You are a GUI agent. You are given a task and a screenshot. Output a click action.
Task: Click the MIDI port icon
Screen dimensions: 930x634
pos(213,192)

==

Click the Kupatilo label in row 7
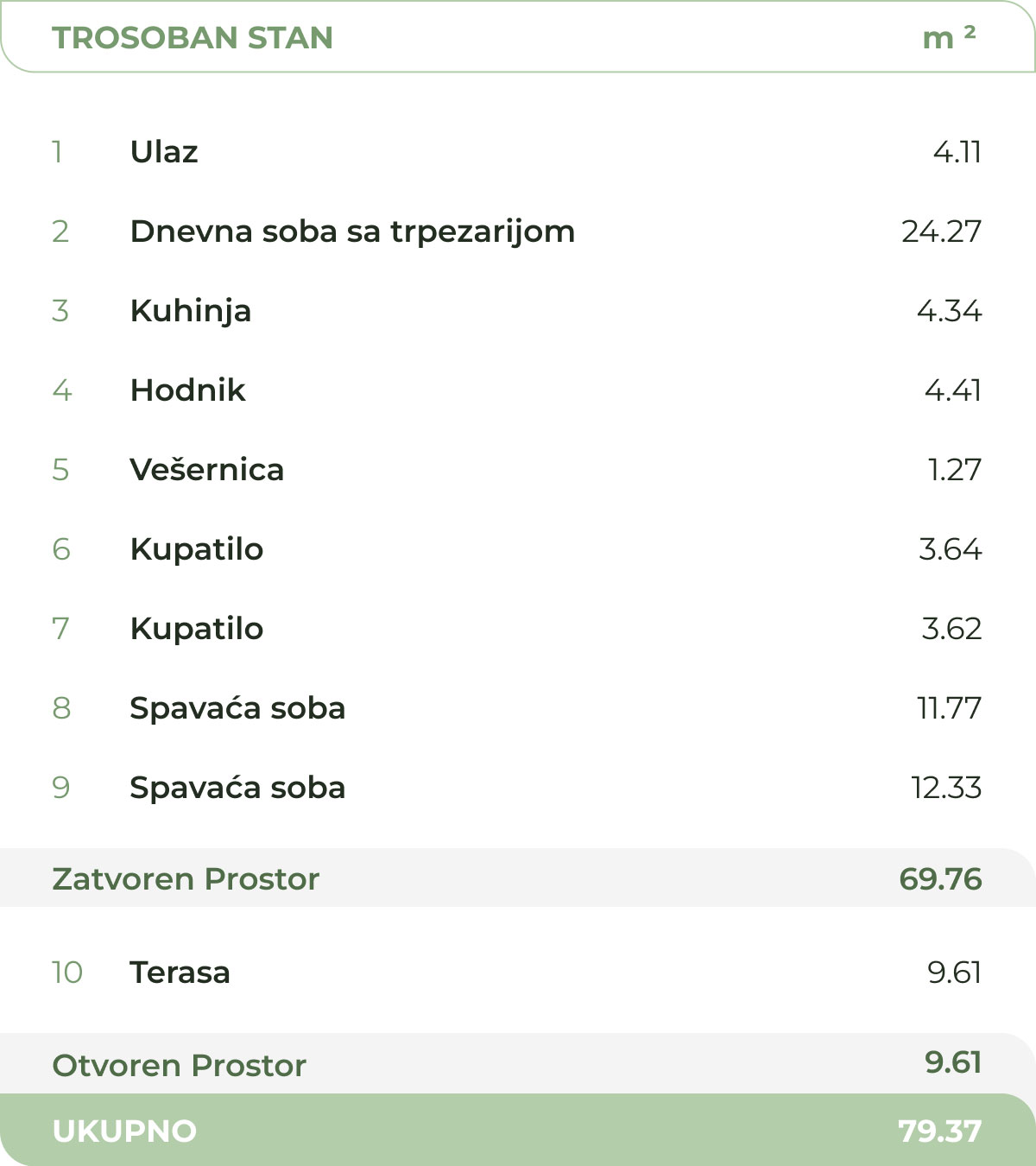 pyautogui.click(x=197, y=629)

= Task directions =
Turn the listing lines running from the line with "You are a GUI" up to and including the line with "pos(213,192)" into a numbered list, leaving out any blank lines.

= Exercise output =
1. You are a GUI agent. You are given a task and a screenshot. Output a click action.
2. Task: Click the MIDI port icon
3. Screen dimensions: 930x634
4. pos(213,192)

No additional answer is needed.